■ EXERCISE DIRECTIONS:
Please lay out every line of the records below as a Markdown table with the columns Row and Entry, numbering the rows and skipping blank lines. Leave the pictures out of the answer.

Data listing
————————

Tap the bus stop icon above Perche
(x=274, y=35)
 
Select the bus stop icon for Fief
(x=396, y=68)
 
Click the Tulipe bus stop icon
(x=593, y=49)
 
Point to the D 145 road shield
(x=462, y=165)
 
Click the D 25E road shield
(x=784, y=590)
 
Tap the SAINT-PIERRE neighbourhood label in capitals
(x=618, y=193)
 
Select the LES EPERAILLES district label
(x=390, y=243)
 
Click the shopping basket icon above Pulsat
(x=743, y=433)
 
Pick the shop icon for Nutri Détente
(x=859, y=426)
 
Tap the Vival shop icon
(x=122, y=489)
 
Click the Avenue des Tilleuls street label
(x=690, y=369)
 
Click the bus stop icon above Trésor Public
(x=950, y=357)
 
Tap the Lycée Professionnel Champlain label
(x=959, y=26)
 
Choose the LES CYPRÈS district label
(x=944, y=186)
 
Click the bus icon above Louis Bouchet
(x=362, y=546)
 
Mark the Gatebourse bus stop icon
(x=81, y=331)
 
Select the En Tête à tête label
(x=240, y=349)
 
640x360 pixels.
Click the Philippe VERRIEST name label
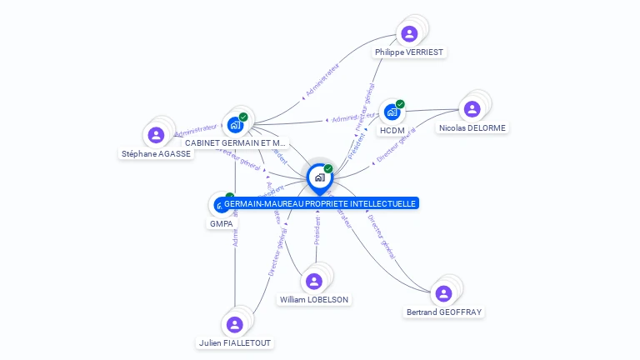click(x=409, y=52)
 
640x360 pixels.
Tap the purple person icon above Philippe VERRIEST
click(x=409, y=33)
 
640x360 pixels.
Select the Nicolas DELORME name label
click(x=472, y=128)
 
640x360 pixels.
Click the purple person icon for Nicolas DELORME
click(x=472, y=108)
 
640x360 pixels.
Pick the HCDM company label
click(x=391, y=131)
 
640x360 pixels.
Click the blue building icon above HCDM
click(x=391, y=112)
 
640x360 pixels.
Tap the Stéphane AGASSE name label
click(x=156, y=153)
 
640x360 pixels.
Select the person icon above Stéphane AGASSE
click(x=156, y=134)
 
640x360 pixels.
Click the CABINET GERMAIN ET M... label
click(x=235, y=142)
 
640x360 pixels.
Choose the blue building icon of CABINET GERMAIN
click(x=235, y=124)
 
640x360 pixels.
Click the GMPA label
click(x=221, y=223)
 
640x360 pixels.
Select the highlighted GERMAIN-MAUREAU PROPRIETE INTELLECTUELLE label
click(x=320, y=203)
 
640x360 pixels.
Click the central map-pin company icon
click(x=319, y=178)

————————

■ ANSWER TO THE PROBLEM:
| Row | Entry |
|---|---|
| 1 | Tap the bus stop icon above Perche |
| 2 | (x=274, y=35) |
| 3 | Select the bus stop icon for Fief |
| 4 | (x=396, y=68) |
| 5 | Click the Tulipe bus stop icon |
| 6 | (x=593, y=49) |
| 7 | Point to the D 145 road shield |
| 8 | (x=462, y=165) |
| 9 | Click the D 25E road shield |
| 10 | (x=784, y=590) |
| 11 | Tap the SAINT-PIERRE neighbourhood label in capitals |
| 12 | (x=618, y=193) |
| 13 | Select the LES EPERAILLES district label |
| 14 | (x=390, y=243) |
| 15 | Click the shopping basket icon above Pulsat |
| 16 | (x=743, y=433) |
| 17 | Pick the shop icon for Nutri Détente |
| 18 | (x=859, y=426) |
| 19 | Tap the Vival shop icon |
| 20 | (x=122, y=489) |
| 21 | Click the Avenue des Tilleuls street label |
| 22 | (x=690, y=369) |
| 23 | Click the bus stop icon above Trésor Public |
| 24 | (x=950, y=357) |
| 25 | Tap the Lycée Professionnel Champlain label |
| 26 | (x=959, y=26) |
| 27 | Choose the LES CYPRÈS district label |
| 28 | (x=944, y=186) |
| 29 | Click the bus icon above Louis Bouchet |
| 30 | (x=362, y=546) |
| 31 | Mark the Gatebourse bus stop icon |
| 32 | (x=81, y=331) |
| 33 | Select the En Tête à tête label |
| 34 | (x=240, y=349) |
| 35 | 640x360 pixels. |
| 36 | Click the Philippe VERRIEST name label |
| 37 | click(x=409, y=52) |
| 38 | 640x360 pixels. |
| 39 | Tap the purple person icon above Philippe VERRIEST |
| 40 | click(x=409, y=33) |
| 41 | 640x360 pixels. |
| 42 | Select the Nicolas DELORME name label |
| 43 | click(x=472, y=128) |
| 44 | 640x360 pixels. |
| 45 | Click the purple person icon for Nicolas DELORME |
| 46 | click(x=472, y=108) |
| 47 | 640x360 pixels. |
| 48 | Pick the HCDM company label |
| 49 | click(x=391, y=131) |
| 50 | 640x360 pixels. |
| 51 | Click the blue building icon above HCDM |
| 52 | click(x=391, y=112) |
| 53 | 640x360 pixels. |
| 54 | Tap the Stéphane AGASSE name label |
| 55 | click(x=156, y=153) |
| 56 | 640x360 pixels. |
| 57 | Select the person icon above Stéphane AGASSE |
| 58 | click(x=156, y=134) |
| 59 | 640x360 pixels. |
| 60 | Click the CABINET GERMAIN ET M... label |
| 61 | click(x=235, y=142) |
| 62 | 640x360 pixels. |
| 63 | Choose the blue building icon of CABINET GERMAIN |
| 64 | click(x=235, y=124) |
| 65 | 640x360 pixels. |
| 66 | Click the GMPA label |
| 67 | click(x=221, y=223) |
| 68 | 640x360 pixels. |
| 69 | Select the highlighted GERMAIN-MAUREAU PROPRIETE INTELLECTUELLE label |
| 70 | click(x=320, y=203) |
| 71 | 640x360 pixels. |
| 72 | Click the central map-pin company icon |
| 73 | click(x=319, y=178) |